After authentication, the section moves on the authorization or the roles part of the puzzle. In reading this section, I learned something new and really interesting. There is discussion of the RequestDispatcher object that allows you to use the forward() or include() method to create an invocation chain. In that scenario, the web container only authorizes the first invocation and not every forward or include that are part of the process. There is also discussion about how to use security-constraints to protect a single page, URL, or URL pattern. After declarative security, the chapter moves to programmatic security with discussion of the javax.security.Principal object, role reference and mapping in web.xml. The chapter then moves on to discuss some usage pattern and best practices on how to use cookies, SSL and HttpSession. I was pleasantly surprised to a see a simple Servlet Filter example to restrict a set of users from any application. The next section of the book covers EJB security starting with a quick intro to EJBs and the moves into EJB security and method authorization.

The next section of the book deal with J2SE security. This section starts with the class loader and how the default class loader and the whole delegation process works. I really liked the section on class loading process, the delegation hierarchy, bytecode verifier, security manager and privileged code. In fact, I really liked this chapter and re-read it several times. The section on the SecurityManager is very comprehensive and probably the best explanation I've read about the topic. The next chapter breaks down the Java permission model in great detail including the Java security policy. Most people that use the -D parameter to specify the java.security.manager and java.security.policy don't really understand the details behind those command line parameters really need to read this chapter.

The next chapter describes the Java Authentication and Authorization Service (JAAS) in great detail. This chapter is full of example code that walks you through the JAAS framework. I really like the treatment given to JAAS as it very comprehensive and very well written. This is also one of those chapters I re-read several times. I've been using JAAS for almost 2 years now and I still found this to be very educational and the included Java code made concepts very easy to understand and follow.

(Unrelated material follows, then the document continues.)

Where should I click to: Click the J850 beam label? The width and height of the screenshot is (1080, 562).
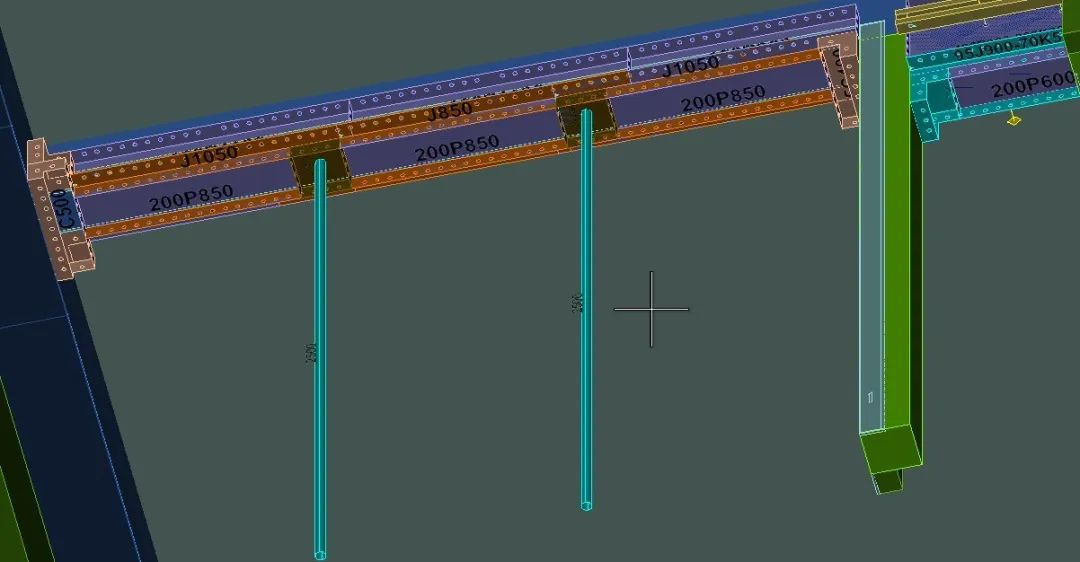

After JAAS, the book moves on to Cryptography and its role in terms of Enterprise security. This three chapter section starts off with the theory of cryptography and then describes JCA and JCE framework in great details. This was not of great interest to me personally and so I skimmed most of this section. After JCA/JCE, the book moves on to public-key cryptography and S/MIME.

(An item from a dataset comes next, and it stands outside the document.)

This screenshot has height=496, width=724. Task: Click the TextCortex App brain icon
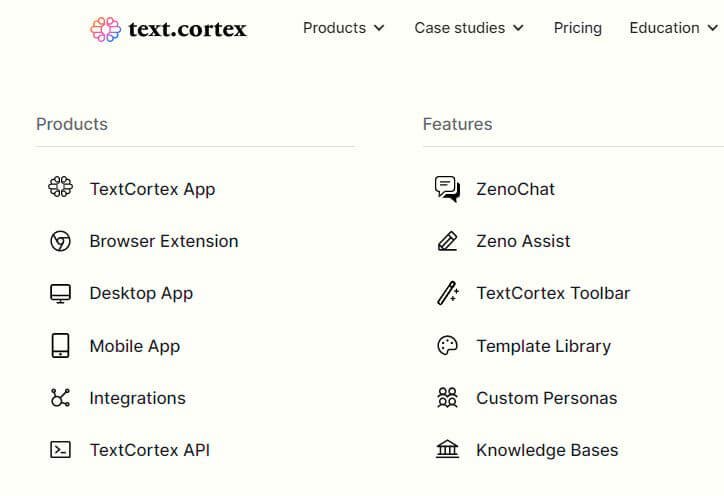click(60, 188)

The next chapter focuses on Secure Socket Layer (SSL) or Transport Layer Security (TLS). I love the section on the SSL handshake as it simplifies and explain this very complex interaction. This section also has a lot of Java code that helps illustrate some of the complex concepts including using and creating the keystore and using client authentication with certificate.

The next chapter discusses security for Web Services and discusses topics such as XML Signature, Security Services Markup Language (SAML) and WS-Security. After Web Services, the book discusses security consideration that must be taken into account by container providers.

In conclusion, this is the best book I have ever read dealing with the topic of security. This is also the best Java security book and is a very comprehensive guide to anyone working with Java. This book belongs in every developer's bookcase and he/she really needs to understand these concepts. If you are looking for a book that overwhelms you with code, this is not it. Instead this is a great tutorial book that uses Java code where appropriate but relies on great writing and explanation of the security framework and components. I highly recommend this book and I know this is going to be handy reference for me.